Top of Document text

Life may never seem so full of potential as on your wedding day. Your wedding celebrations and honeymoon quickly transition to a new normal filled with struggles, remarkably similar to the challenges you had before you were married. Taking the time to set financial priorities can help to ensure a long and happy marriage.

Consider the following financial priorities and discuss them with your spouse:

Buy a home

If your education is complete, your first priority should be to get into a home. Owning a home, staying in it for a long time, and raising a family there will likely have a greater influence on your children than any other decision you will make, as parents. Over the long term, home ownership tends to strengthen families financially, as well. Making this your top priority is a good way to launch your lives together.

Save for your children's college

If this is a first marriage for both of you, chances are there are no children involved. You may think it is premature to start saving for college. It's not. If you hope to have children someday, do yourself a favor and start saving for college now. By saving earlier, you radically reduce the pressure to save later. Eighteen years is not a long time to save for college; by starting now, you may get 25 or even 30 years of saving done before the youngest children start college.

Save for retirement

If you are in your twenties, with about forty years before retirement, you have an extraordinary opportunity to start putting money away for retirement. One dollar you save today will likely become $15 by the time you retire. If you contribute a dollar ten years from now, that dollar will become just $7.61 when you retire. If you wait 20 years and contribute a dollar it won't quite become $4. If you wait until you're in your mid-50s, just 10 years before retirement to contribute $1, it will become a mere $1.97 in ten years. Start saving now for retirement, even if it is only in modest amounts.

Save for a rainy day

It will rain. A major appliance will break. Someone will need surgery. The car will need a new transmission. You or your spouse will be out of work. Don't worry; something will go wrong. One day it would be nice to have a full year's expenses in savings as a cushion against almost any foreseeable disaster. For now, work on getting $2,500 set aside specifically for a rainy day. That emergency cushion can turn the vast majority of life's challenges into financial nuisances. When you use the rainy day fund, be sure to replenish it.

Save for a car

If you have a car payment now, commit to each other that it will be the last. When the car is paid for, keep making the payment into your savings account. Drive the car as long as possible and then use your savings to buy a replacement. Keep saving for the next car.

If you focus on these priorities - in the order presented - you'll find that you'll empower your lives with a combination of discipline and dividends that will make your lives together as happy as you hope.

Bottom of Document text
Top of Data shown

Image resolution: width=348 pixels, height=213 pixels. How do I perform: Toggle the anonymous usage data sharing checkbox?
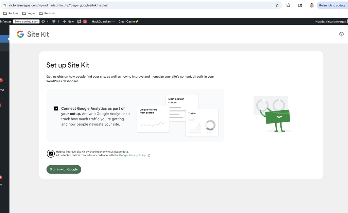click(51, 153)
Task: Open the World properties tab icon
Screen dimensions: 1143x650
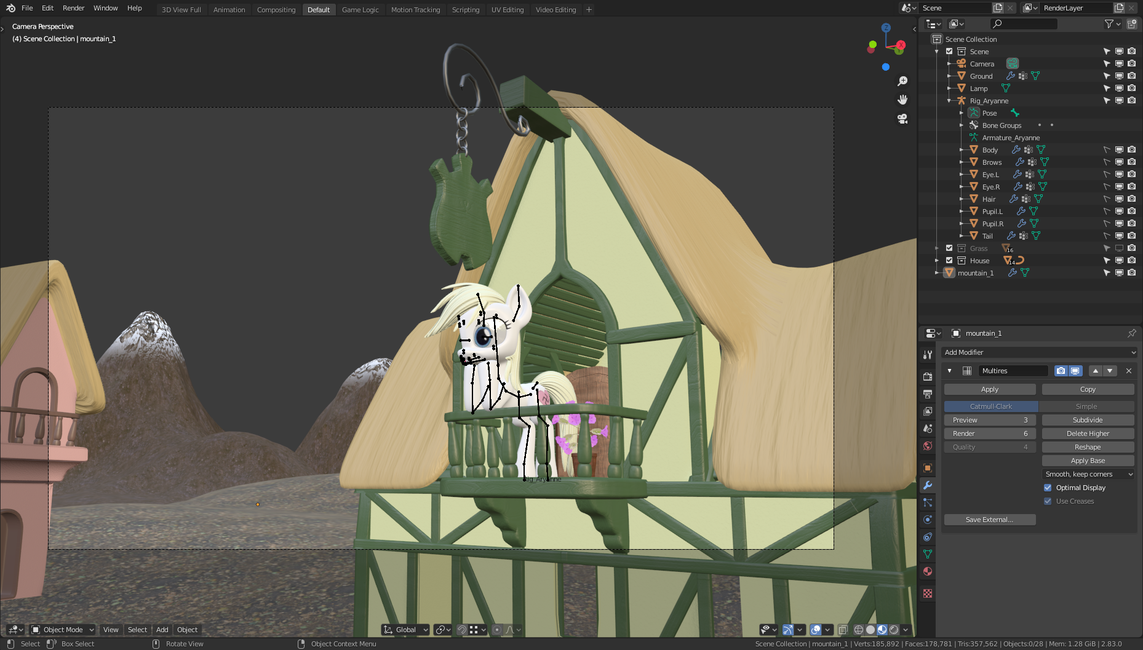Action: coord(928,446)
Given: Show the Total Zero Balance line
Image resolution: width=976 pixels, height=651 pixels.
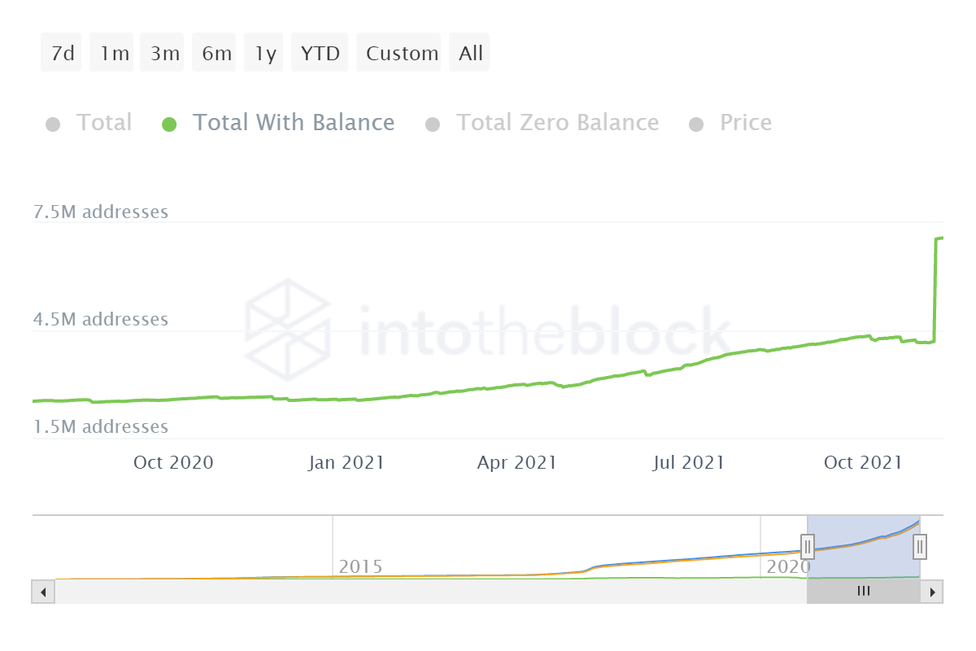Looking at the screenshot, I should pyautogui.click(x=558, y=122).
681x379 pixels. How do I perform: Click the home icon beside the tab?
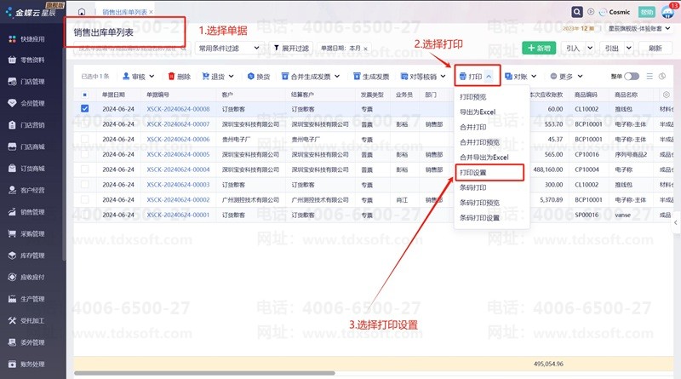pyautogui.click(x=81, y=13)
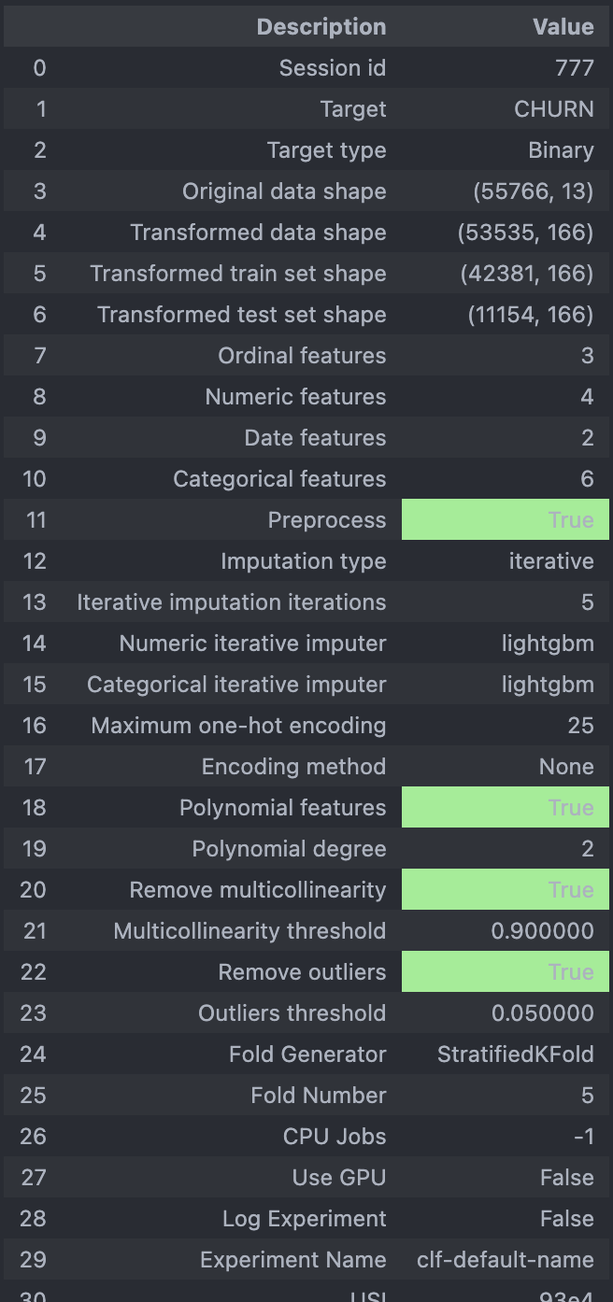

Bottom of Data shown
Top of Data shown

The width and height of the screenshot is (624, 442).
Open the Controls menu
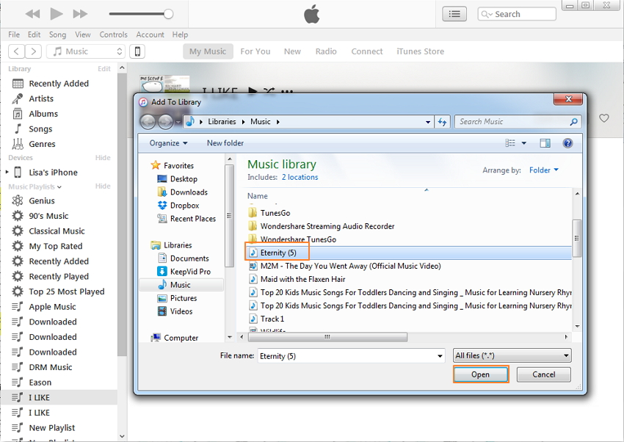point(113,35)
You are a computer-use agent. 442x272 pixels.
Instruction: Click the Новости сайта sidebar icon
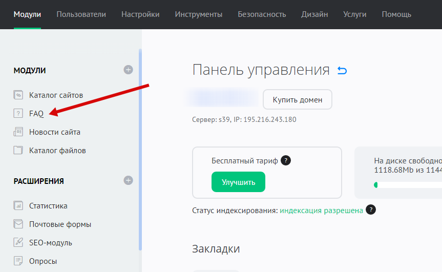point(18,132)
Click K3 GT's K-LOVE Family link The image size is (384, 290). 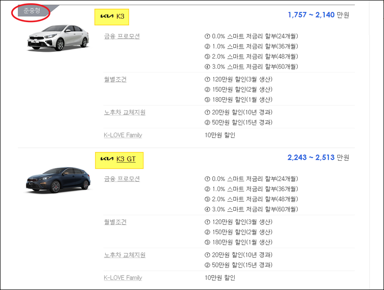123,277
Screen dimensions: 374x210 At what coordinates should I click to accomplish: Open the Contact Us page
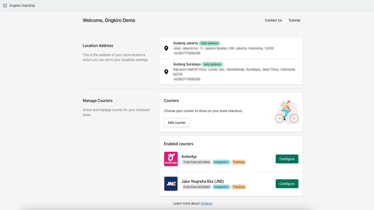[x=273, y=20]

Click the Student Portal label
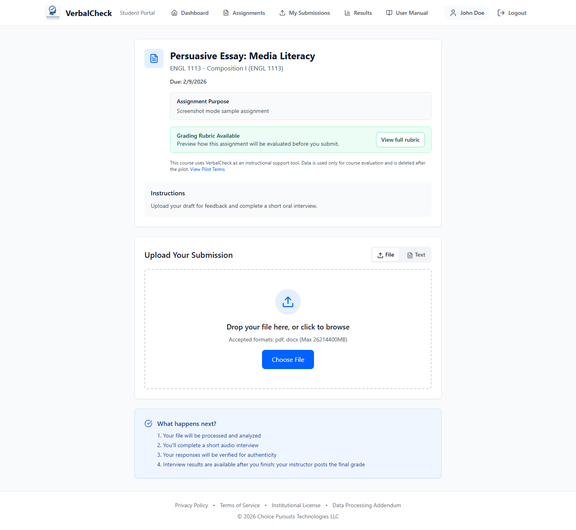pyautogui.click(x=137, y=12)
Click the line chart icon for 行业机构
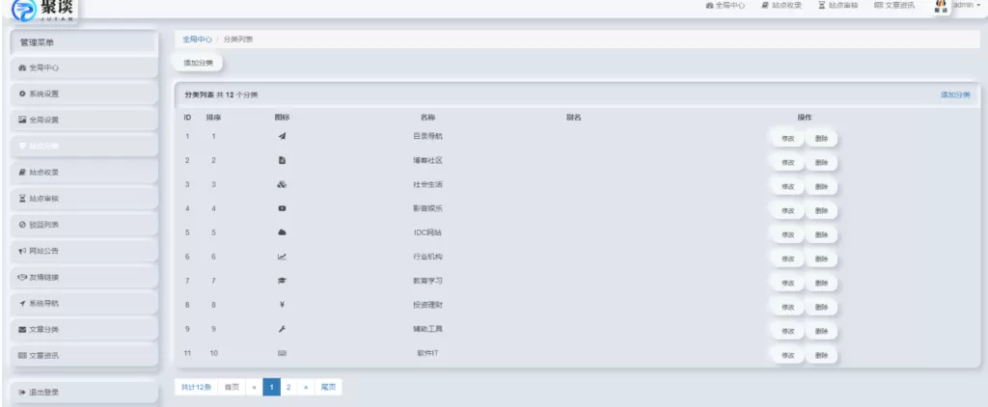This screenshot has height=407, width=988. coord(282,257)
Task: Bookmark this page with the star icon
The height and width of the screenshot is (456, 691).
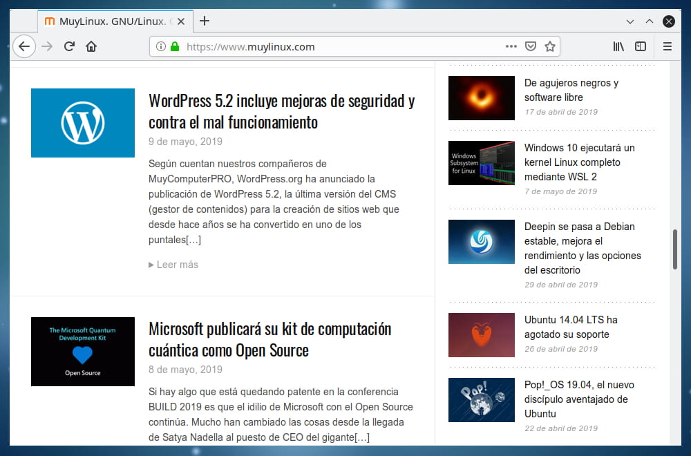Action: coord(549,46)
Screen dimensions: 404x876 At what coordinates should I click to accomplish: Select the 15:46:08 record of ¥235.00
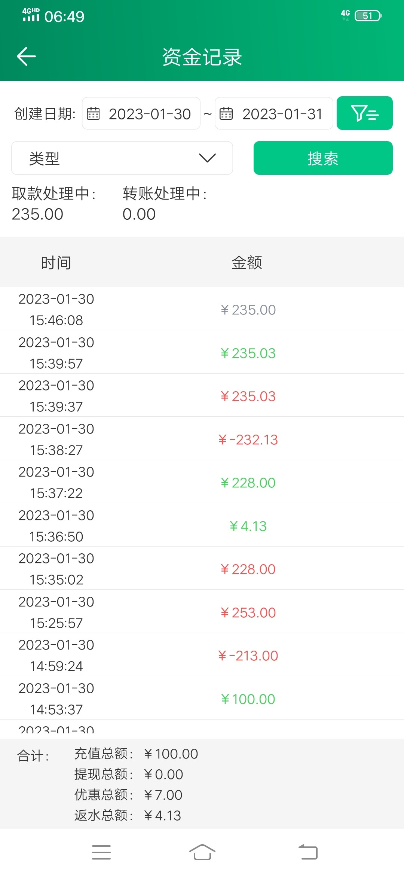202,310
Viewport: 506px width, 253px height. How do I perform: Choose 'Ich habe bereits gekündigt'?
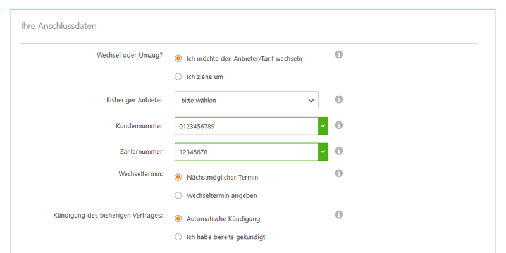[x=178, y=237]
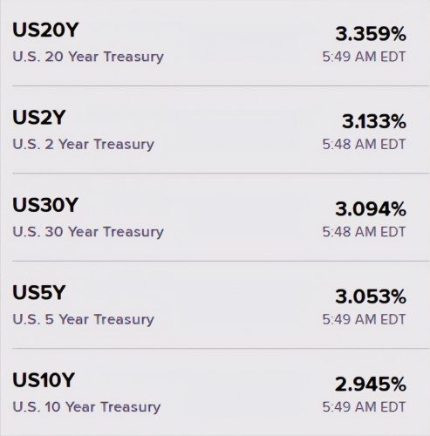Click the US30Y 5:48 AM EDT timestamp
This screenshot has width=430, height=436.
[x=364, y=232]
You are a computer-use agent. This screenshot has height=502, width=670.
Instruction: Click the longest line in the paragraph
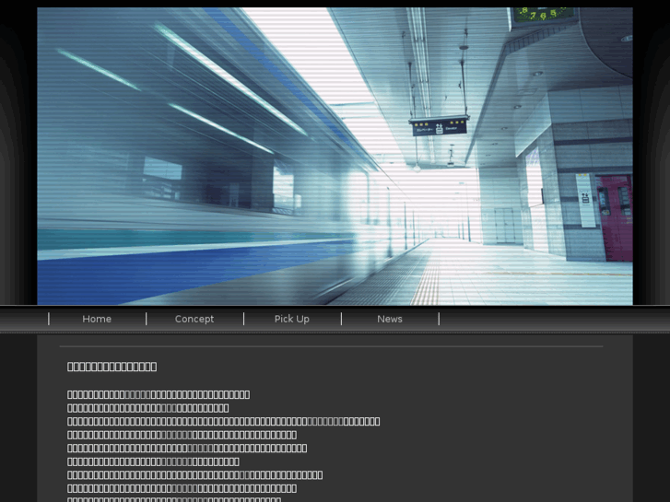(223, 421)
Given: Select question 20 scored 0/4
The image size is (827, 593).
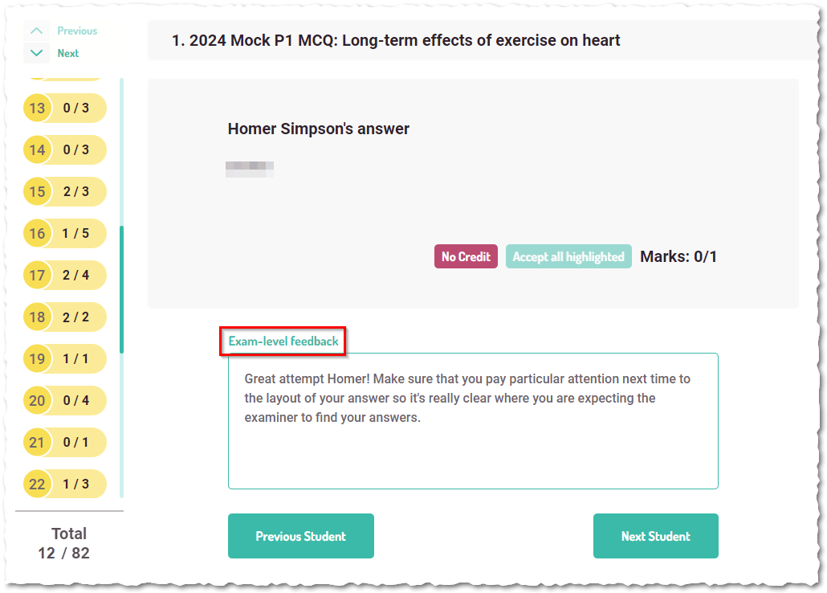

Bottom of Data shown
Top of Data shown

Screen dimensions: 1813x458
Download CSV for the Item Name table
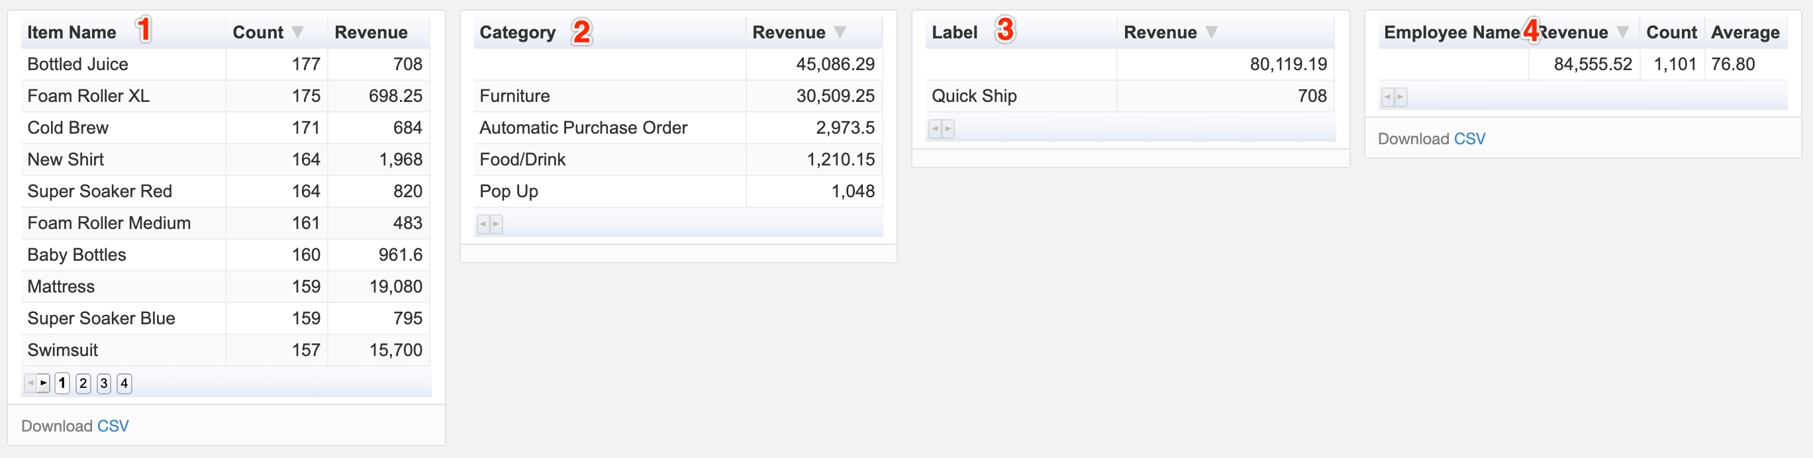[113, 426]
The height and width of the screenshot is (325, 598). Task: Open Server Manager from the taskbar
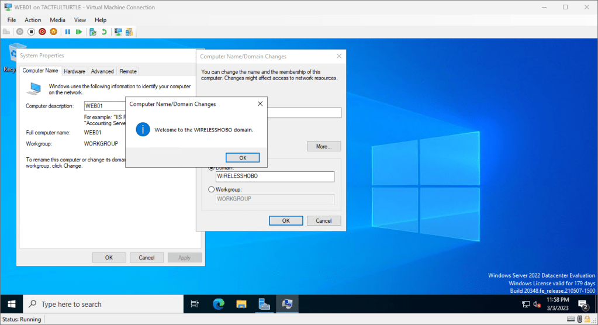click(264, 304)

Bottom of Data shown

__Problems to solve__.
1. Answer these questions using the financial priorities text:
(a) How much money does it recommend setting aside for a rainy day for now?
(b) What will one dollar saved today by someone in their twenties likely become by retirement?
(c) What should a couple do with the car payment once the car is paid for?
2. Duplicate the passage of the financial priorities text that begins at the words "Save for your" and stops after the words "children start college.".
The items were taken from a separate source and are unrelated to the financial priorities text.

__Exercise results__.
1.
(a) $2,500.
(b) $15.
(c) Keep making the payment into their savings account.

2.
Save for your children's college

If this is a first marriage for both of you, chances are there are no children involved. You may think it is premature to start saving for college. It's not. If you hope to have children someday, do yourself a favor and start saving for college now. By saving earlier, you radically reduce the pressure to save later. Eighteen years is not a long time to save for college; by starting now, you may get 25 or even 30 years of saving done before the youngest children start college.